──────── Text excerpt

Robots are obviously going to steal your job, for better or for worse. Sorry. And IT companies like Facebook and Google aren't going to bring them back--but wind farms might. Renewable energy sources, like solar panels and wind turbines, are all but certain to be one of the primo job-creating economic engines in coming years, which is partly why any sane nation with an R&D budget is dropping cash into clean power like the fate of the planet depended on it or something.
We already had plenty of data pointing to the economic benefit of clean energy--last year, Bloomberg reported that the average wind farm grew 1,100 jobs, for instance. Now the U.S. Department of Energy, collaborating with the U.S.D.A., has just released the results (pdf) of the first long-term empirical study on the economic impacts of wind development, and the results are also encouraging.
The report's abstract explains:
The DOE-USDA study examined data from actual wind installations across nearly 130 counties and 12 states between 2000 and 2008. Findings from the study indicated that, on average, wind energy development in this region and timeframe increased county-level annual personal income by approximately $11,000 and employment by 0.5 jobs per megawatt of installed capacity.
In other words, for every two megawatts of capacity installed (enough to power around 500-1,000 homes), wind farms create one permanent job and add an additional $20,000 (or more) in wealth per person in a county that saw wind power development, the report found.

────────────────
──────── The data

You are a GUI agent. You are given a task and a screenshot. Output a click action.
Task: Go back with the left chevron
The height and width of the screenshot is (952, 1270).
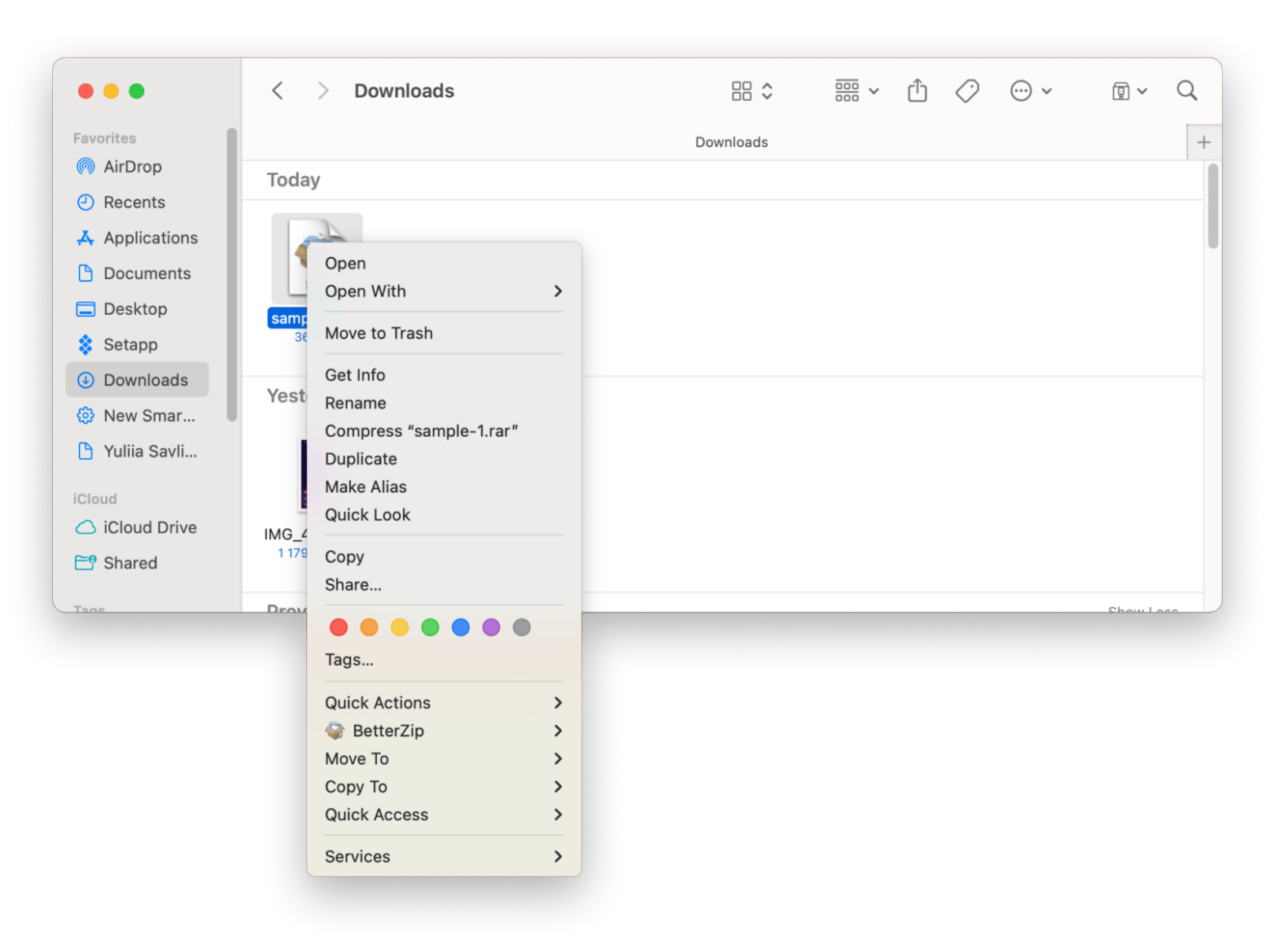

────────────────
──────── The data

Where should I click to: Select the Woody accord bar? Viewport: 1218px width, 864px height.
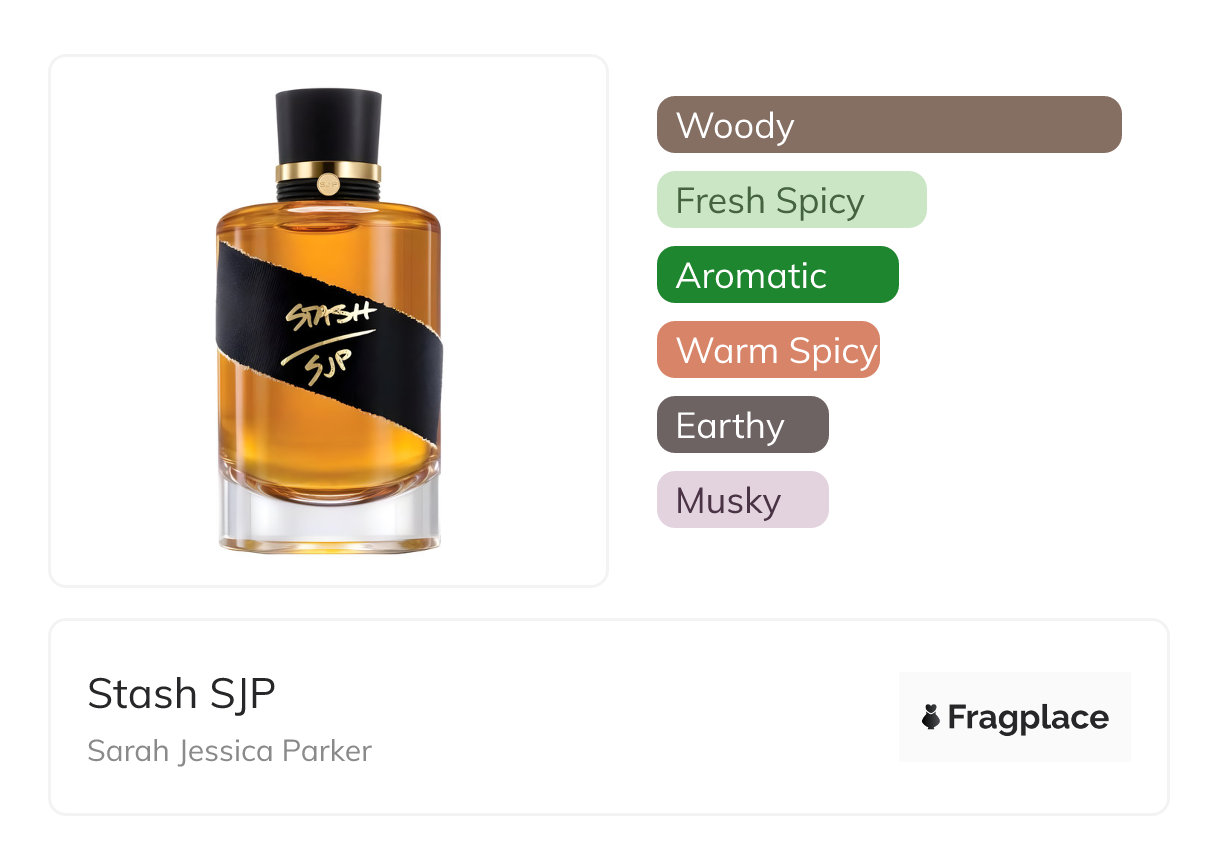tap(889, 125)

────────────────

> _How to complete this task_
Pick up the article on wind farms and jobs after its final sentence and continue it.

> _Answer section_
Remember, the findings were correlate to a specific time period, over most of the 00s--the economic impact is likely to be different for the next eight years. Still, in some states, incentives for clean energy projects like wind got even better after 2008, and wind production has certainly increased since then. So the benefits may be even more pronounced now; then again, they may fade in the future. Regardless, this report is the most detailed look yet at the economic value of wind on a county level. And here's where wind was the biggest boon over the last decade:
And, unlike fossil fuels extraction projects, where jobs are more arguably more plentiful, clean energy projects are less subject to boom and bust cycles. Yeah, more jobs are needed to build the turbines in the first place, but a static and predictable number of technicians and maintenance workers stick around afterward, and the lessees that power companies pay to keep turbines on their land benefit continually. When the oil and gas dries up somewhere like North Dakota, on the other hand, we're going to see some serious fracking ghost towns. Also, with wind and solar, the landscape isn't left a smoldering toxic mess, so there's that.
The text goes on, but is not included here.